● ФРАГМЕНТ ТЕКСТА
● ● ● ● ●

А.С. Именно примеры категоризации были во многих этих сюжетах. И именно эти межсистемные аналогии могут стать очень продуктивными с позиций жизненной прагматики! Ведь существуют различные геномно-цитологические медицинские наблюдения разных тяжёлых патологий, в частности, раковых. Созданы и соответствующие виртуальные модели – не ‘show’, не презентации, а имитационные модели, в которых моделируются основы, суть процессов. И вот тут, я думаю, такие аналогии, межсистемные переносы и обобщающие модели сходных знаковых процессов могут стать очень продуктивными. Так, хорошо изучив рак, мы можем разобраться в названных социопатологиях. Возможно, и социальные модели могут помочь онкологам. И там, и там в структуре наших знаний – в тезаурусе и в моделях – есть белые пятна, которые могут быть заполнены благодаря взаимным переносам – конечно, с поправками, с учетом специфики тех и других систем.

Но что я хотел бы подчеркнуть, что здесь мы имеем физически, то есть субстратно, совершенно разные системы: социум, состоящий из людей, и организм, состоящий из клеток. Явления в них по сути – разные: мутации в генах и, скажем, изменения социальных ценностей, утопические или антиутопические идеи. А как знаки и системы знаков – они сходны: ведь системы ответа на них – это сходные дискретные варианты очень сложных сценариев. И там, и там. Здесь мы имеем очень хорошие подтверждения правомерности биосемиотического подхода – важнее сходства интерпретаций знаков системами, чем различия во всём том, из чего эти системы состоят.

● ● ● ● ●

● ДАННЫЕ ДЛЯ ПРОВЕРКИ
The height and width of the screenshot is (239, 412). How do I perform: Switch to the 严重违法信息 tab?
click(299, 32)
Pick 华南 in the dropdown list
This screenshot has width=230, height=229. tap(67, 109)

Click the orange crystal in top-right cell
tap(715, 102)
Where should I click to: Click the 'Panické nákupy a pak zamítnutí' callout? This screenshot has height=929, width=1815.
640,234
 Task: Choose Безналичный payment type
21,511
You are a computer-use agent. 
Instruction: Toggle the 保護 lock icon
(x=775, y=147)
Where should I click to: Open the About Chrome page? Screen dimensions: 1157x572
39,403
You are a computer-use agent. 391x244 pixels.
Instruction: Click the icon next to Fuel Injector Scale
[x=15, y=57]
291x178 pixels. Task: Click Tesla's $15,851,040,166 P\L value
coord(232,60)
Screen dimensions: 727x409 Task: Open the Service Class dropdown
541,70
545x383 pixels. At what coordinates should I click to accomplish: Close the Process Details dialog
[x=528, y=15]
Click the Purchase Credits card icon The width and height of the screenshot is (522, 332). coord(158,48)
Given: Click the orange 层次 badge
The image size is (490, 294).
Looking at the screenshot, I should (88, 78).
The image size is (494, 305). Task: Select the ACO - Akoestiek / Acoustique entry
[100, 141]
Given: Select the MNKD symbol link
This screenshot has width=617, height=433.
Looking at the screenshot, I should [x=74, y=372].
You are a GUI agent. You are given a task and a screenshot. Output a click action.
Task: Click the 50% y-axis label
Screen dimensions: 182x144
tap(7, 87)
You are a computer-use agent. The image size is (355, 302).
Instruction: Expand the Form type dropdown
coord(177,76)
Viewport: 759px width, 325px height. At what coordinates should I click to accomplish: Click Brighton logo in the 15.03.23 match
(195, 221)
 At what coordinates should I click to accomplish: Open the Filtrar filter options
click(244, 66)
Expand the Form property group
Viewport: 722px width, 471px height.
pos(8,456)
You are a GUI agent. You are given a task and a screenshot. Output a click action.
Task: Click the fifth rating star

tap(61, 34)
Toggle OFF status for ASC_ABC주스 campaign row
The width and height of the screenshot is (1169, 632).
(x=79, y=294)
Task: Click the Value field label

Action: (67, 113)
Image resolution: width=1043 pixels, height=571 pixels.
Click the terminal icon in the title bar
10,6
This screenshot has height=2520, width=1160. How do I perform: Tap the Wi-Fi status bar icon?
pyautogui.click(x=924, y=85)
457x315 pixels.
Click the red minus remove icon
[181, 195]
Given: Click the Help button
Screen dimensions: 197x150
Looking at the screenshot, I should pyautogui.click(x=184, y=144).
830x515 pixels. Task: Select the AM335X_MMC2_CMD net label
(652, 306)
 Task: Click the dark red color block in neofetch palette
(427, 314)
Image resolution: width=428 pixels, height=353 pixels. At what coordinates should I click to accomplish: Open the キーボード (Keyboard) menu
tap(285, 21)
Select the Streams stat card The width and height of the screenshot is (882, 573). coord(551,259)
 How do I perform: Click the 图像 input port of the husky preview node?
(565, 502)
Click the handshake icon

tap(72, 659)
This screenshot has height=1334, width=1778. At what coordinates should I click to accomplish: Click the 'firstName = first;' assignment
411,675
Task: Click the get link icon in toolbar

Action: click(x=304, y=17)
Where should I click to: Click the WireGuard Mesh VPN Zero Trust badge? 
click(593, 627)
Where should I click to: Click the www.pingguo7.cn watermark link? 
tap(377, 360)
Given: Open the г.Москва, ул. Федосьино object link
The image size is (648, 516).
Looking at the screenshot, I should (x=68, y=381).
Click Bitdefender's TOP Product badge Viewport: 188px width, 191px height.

● ● ● ● ●

● ЗАДАНИЯ ДЛЯ РАБОТЫ
1) Перечислите все явления, которые во фрагменте текста названы примерами явлений в социуме и в организме.
2) Выпишите из фрагмента текста без изменений отрывок от слов «А.С. Именно примеры» до слов «и других систем.».
3) Продолжите фрагмент текста о сходстве социума и организма как знаковых систем, начав сразу после его последнего предложения.

● ОТВЕТЫ К ЗАДАНИЯМ
1) мутации в генах; изменения социальных ценностей; утопические или антиутопические идеи

2)
А.С. Именно примеры категоризации были во многих этих сюжетах. И именно эти межсистемные аналогии могут стать очень продуктивными с позиций жизненной прагматики! Ведь существуют различные геномно-цитологические медицинские наблюдения разных тяжёлых патологий, в частности, раковых. Созданы и соответствующие виртуальные модели – не ‘show’, не презентации, а имитационные модели, в которых моделируются основы, суть процессов. И вот тут, я думаю, такие аналогии, межсистемные переносы и обобщающие модели сходных знаковых процессов могут стать очень продуктивными. Так, хорошо изучив рак, мы можем разобраться в названных социопатологиях. Возможно, и социальные модели могут помочь онкологам. И там, и там в структуре наших знаний – в тезаурусе и в моделях – есть белые пятна, которые могут быть заполнены благодаря взаимным переносам – конечно, с поправками, с учетом специфики тех и других систем.

3)
С.Ч. Я хочу привести один пример, опять же имеющий отношение к передаче, потому что у вас выступал Раутиан. В конце 80 – начале 90-х годов с А.С. Раутианом и В.В. Жирихиным, ныне, к сожалению, покойным, мы как раз занимались меловым кризисом – кризисом эпохи мела, когда вымирали динозавры и одновременно очень внимательно наблюдали за процессами распада Советского Союза, и его прогнозировали. Так вот, механизмы распада Советского Союза помогли понять механизм вымирания динозавров. И это описано чрезвычайно подробно в серии публикаций Жирихина, Раутиана и их сотрудников.

А.Г. Допустим, возможен такой системный перенос и мы видим, что системы если не совпадают, то все-таки код один, говорят они на одном языке. Исследуя сложную семиотическую систему художественного текста и зная, из чего, собственно, должна складываться так или иначе система переноса, мы можем определить, имеем ли мы перед собой подлинно художественный текст? То есть говорит художник на том самом языке, который общий, который мы изучаем, или он дает программные сбои, и этот текст просто методом анализа не может быть отнесен к разряду художественных? Это вторая, обратная задача.

С.Ч. Это будет огромная тема, связанная с проблемой распределения Ципфа-Мандельброта и соответствием этому распределению как указанием на наличие семантики. Правилен или неправилен такой подход, это уже отдельная песня, связанная с ципфиадой, которую нужно обсуждать отдельно.

А.С. Помню, первокурсником (поскольку всерьёз пишу стихи), я прочитал книгу «Анализ поэтического текста», написанную классиком семиотики – Юрием Лотманом (с ним и Серёжа, и я тоже были знакомы). Она мне понравилась – за исключением одного. Я понял, что в ней нет методов и подходов, которые позволили бы отличить, допустим, стихи Осипа Мандельштама от стихов Анатолия Сафронова или Виктора Бокова. Нет методов оценок – «что такое „хорошо“ и что такое „плохо“. Эти различия, полагаю, обусловлены многоуровневыми знаковыми явлениями: музыкой стиха, богатством метафор, сенсорными ассоциациями, неожиданностью ритмов и рифм, эмоциональным и философским содержанием.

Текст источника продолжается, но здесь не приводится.